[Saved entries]
______________________________
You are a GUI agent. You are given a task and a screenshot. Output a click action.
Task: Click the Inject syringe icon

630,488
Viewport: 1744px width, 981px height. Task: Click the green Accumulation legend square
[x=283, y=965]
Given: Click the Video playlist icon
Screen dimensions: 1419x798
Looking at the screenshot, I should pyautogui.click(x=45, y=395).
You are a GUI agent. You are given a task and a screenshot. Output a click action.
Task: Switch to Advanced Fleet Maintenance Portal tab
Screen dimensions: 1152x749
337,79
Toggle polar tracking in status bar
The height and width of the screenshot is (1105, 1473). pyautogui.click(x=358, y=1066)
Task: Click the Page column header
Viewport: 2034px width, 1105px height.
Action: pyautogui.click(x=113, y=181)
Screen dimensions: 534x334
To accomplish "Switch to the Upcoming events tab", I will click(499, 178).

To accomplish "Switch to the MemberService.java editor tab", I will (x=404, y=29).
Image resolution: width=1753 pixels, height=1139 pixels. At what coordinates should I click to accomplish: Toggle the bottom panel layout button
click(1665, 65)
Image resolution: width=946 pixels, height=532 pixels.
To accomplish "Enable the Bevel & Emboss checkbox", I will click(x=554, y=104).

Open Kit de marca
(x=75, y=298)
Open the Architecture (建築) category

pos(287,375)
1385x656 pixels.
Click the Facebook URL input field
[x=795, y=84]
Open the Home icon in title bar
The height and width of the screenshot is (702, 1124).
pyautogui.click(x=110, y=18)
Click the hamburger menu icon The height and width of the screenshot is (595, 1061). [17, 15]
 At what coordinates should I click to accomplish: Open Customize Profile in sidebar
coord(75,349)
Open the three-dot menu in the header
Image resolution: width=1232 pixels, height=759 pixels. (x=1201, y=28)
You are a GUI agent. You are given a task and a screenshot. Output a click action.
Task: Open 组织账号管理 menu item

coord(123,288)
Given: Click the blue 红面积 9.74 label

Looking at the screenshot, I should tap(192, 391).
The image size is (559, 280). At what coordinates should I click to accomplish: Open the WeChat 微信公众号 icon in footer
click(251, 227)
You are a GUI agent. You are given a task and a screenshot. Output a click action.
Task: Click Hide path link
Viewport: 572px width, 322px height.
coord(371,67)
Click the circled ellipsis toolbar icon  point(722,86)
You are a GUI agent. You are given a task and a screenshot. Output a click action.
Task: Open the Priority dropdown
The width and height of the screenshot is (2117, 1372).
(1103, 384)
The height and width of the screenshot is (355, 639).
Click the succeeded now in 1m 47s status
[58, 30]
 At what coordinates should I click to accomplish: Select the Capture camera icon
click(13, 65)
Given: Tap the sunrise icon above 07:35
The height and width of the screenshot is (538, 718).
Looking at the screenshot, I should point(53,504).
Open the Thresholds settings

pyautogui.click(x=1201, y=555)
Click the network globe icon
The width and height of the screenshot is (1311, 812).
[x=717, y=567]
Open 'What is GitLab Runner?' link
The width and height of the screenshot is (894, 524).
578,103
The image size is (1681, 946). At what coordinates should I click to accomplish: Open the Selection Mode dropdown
______________________________
Write out every record, exactly as written.

### COMPLETED EXERCISE
You are a GUI agent. You are given a task and a screenshot. Output a click action.
Task: Click the Inject syringe icon

630,488
Viewport: 1744px width, 981px height. Task: Click the green Accumulation legend square
[x=283, y=965]
Given: Click the Video playlist icon
Screen dimensions: 1419x798
Looking at the screenshot, I should pyautogui.click(x=45, y=395).
You are a GUI agent. You are given a task and a screenshot. Output a click action.
Task: Switch to Advanced Fleet Maintenance Portal tab
Screen dimensions: 1152x749
337,79
Toggle polar tracking in status bar
The height and width of the screenshot is (1105, 1473). pyautogui.click(x=358, y=1066)
Task: Click the Page column header
Viewport: 2034px width, 1105px height.
Action: pyautogui.click(x=113, y=181)
Screen dimensions: 534x334
To accomplish "Switch to the Upcoming events tab", I will click(499, 178).

To accomplish "Switch to the MemberService.java editor tab", I will (x=404, y=29).
Image resolution: width=1753 pixels, height=1139 pixels. At what coordinates should I click to accomplish: Toggle the bottom panel layout button
click(1665, 65)
Image resolution: width=946 pixels, height=532 pixels.
To accomplish "Enable the Bevel & Emboss checkbox", I will click(x=554, y=104).

Open Kit de marca
(x=75, y=298)
Open the Architecture (建築) category

pos(287,375)
1385x656 pixels.
Click the Facebook URL input field
[x=795, y=84]
Open the Home icon in title bar
The height and width of the screenshot is (702, 1124).
pyautogui.click(x=110, y=18)
Click the hamburger menu icon The height and width of the screenshot is (595, 1061). [17, 15]
 At what coordinates should I click to accomplish: Open Customize Profile in sidebar
coord(75,349)
Open the three-dot menu in the header
Image resolution: width=1232 pixels, height=759 pixels. (x=1201, y=28)
You are a GUI agent. You are given a task and a screenshot. Output a click action.
Task: Open 组织账号管理 menu item

coord(123,288)
Given: Click the blue 红面积 9.74 label

Looking at the screenshot, I should tap(192, 391).
The image size is (559, 280). At what coordinates should I click to accomplish: Open the WeChat 微信公众号 icon in footer
click(251, 227)
You are a GUI agent. You are given a task and a screenshot. Output a click action.
Task: Click Hide path link
Viewport: 572px width, 322px height.
coord(371,67)
Click the circled ellipsis toolbar icon  point(722,86)
You are a GUI agent. You are given a task and a screenshot. Output a click action.
Task: Open the Priority dropdown
The width and height of the screenshot is (2117, 1372).
(1103, 384)
The height and width of the screenshot is (355, 639).
Click the succeeded now in 1m 47s status
[58, 30]
 At what coordinates should I click to accomplish: Select the Capture camera icon
click(13, 65)
Given: Tap the sunrise icon above 07:35
The height and width of the screenshot is (538, 718).
Looking at the screenshot, I should point(53,504).
Open the Thresholds settings

pyautogui.click(x=1201, y=555)
Click the network globe icon
The width and height of the screenshot is (1311, 812).
[x=717, y=567]
Open 'What is GitLab Runner?' link
The width and height of the screenshot is (894, 524).
578,103
The image size is (1681, 946). At what coordinates should I click to accomplish: Open the Selection Mode dropdown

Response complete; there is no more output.